But......Dolphins winning AFC East and the AFC......Bills finishing last in AFC East... http://mweb.cbssports.com/nfl/eye-o...will-win-afc-in-2015-giants-will-win-nfc-east Sent from my iPhone using Tapatalk
The study is flawed. It only looks at the AV of a select set of players. This automatically discriminates against teams that have a lot of quality players at the same level. It favors teams with a few players at a high level in key positions however it doesn't demand that one of those players be the QB. So injuries will hit the teams it favors harder on average when they occur, since you're as likely to lose a high AV star as a mediocre JAG. The reason it has the Patriots lower than the Fins, which is nonsensical in a non-injury situation, is that the average Patriot star has a lower AV than the average star on the other 3 teams. This is because Belichik chooses to have a lot of good players and routinely gets rid of his high AV stars that are post-prime unless their initials are TB. The reason it sees the Jets as favored among NFL teams is that it highly weights two offensive linemen and the top four in the front 7 on defense plus the top 2 DB's. That's like cherry-picking the Jets talent from just the places it lives in. Without the QB it means nothing. I believe in AV as a measure of ability and use it myself. I would never choose to use just a subset of the AV package in prognostication unless the QB was part of it and he was great. Edit: just realized the Jets aren't making the playoffs under that study. It has the Fins and the Pats and the Chiefs and the Broncos both listed above the Jets. That's no playoffs even if the Jets are #7 on the list. I think it also has the Seahawks with much too high a percentage chance. Yeah, the 49ers got devastated this year and the Cardinals may not have a QB but 95% to make the playoffs is ridiculously high. The Seahawks have better than a 5% chance of missing the playoffs based just on an injury wave. All it would take is one bad hit on Russell Wilson and they're not making the playoffs.

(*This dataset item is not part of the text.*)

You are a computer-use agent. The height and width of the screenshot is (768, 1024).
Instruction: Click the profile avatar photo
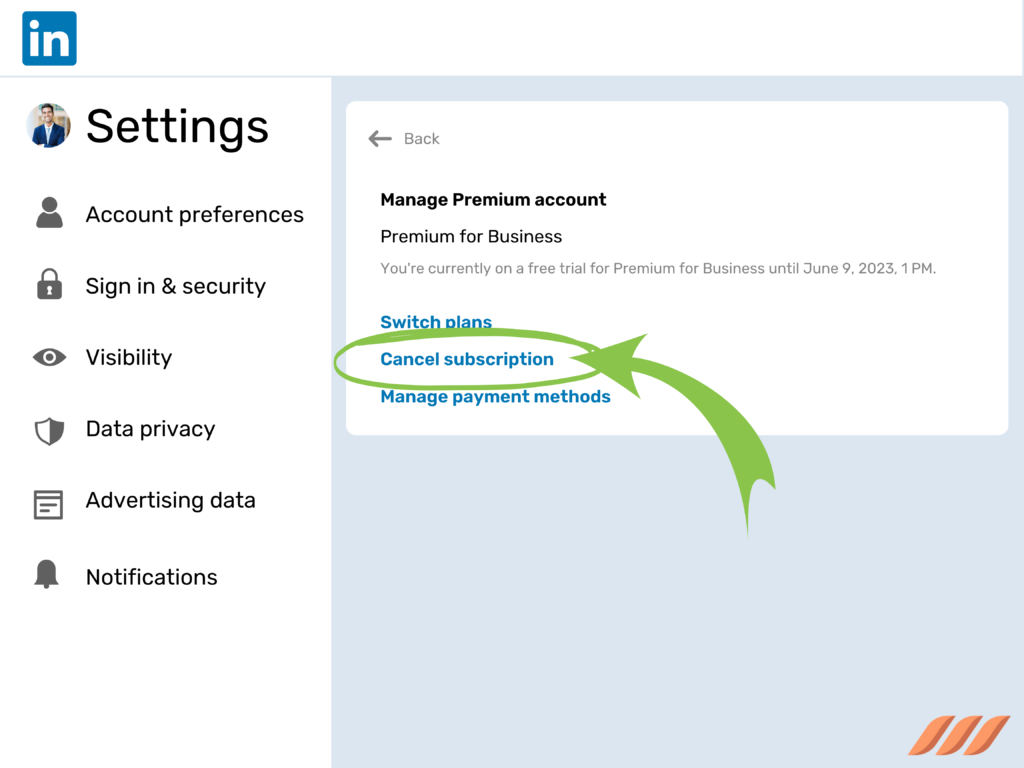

From top to bottom the Dolphins are the most talented team in the division, I have them winning the division this year, of course I hope I'm wrong and the Jets win it.
I wouldn't say that they're the most talented 'from top to bottom'; the Jets and the Bills probably have the 2 most talented rosters overall. However, the Dolphins have the best pairing of overall talent with a quality quarterback. If I had to rank the 4 teams based on talent, weighting each position equally, I'd go Bills, Jets, Dolphins, Patriots. Once you factor in the importance of the quarterback, the Dolphins may be the only team that can stack up with the Patriots. I love their WR corps (Parker, Landry, Stills, Jennings & Jordan Cameron at tight end). Tannehill should have fun with that, though I don't know if he'll be able to take full advantage of Stills given his struggle with the deep ball that also rendered Mike Wallace ineffective. Miller and Ajayi is a decent pairing at tailback, provided they're both healthy, but the Dolphins have the worst offensive line in the NFL which should especially hurt in a division with such loaded defensive lines. Speaking of loaded defensive lines, they have one of their own with Suh, Wake, Vernon and C.J. Mosley. People always talk about QB rankings being Rodgers, Brady, Manning, Brees then "everyone else". I think the defensive line rankings this year are Rams, Bills, Jets, Dolphins then "everyone else". Those groups are that elite. I'm not a fan of the rest of the Dolphins defense, though. I think Grimes is very overrated and their linebackers aren't up to par with their defensive line either. I can see them being a team that gives the Patriots a run for the division title or grabs a wild card spot, but I don't agree with the Harvard geeks that they can win the conference. They don't match up well with air raid teams like the Colts, Broncos or Pats. They'd be overwhelmed in multiple playoff games against elite QBs.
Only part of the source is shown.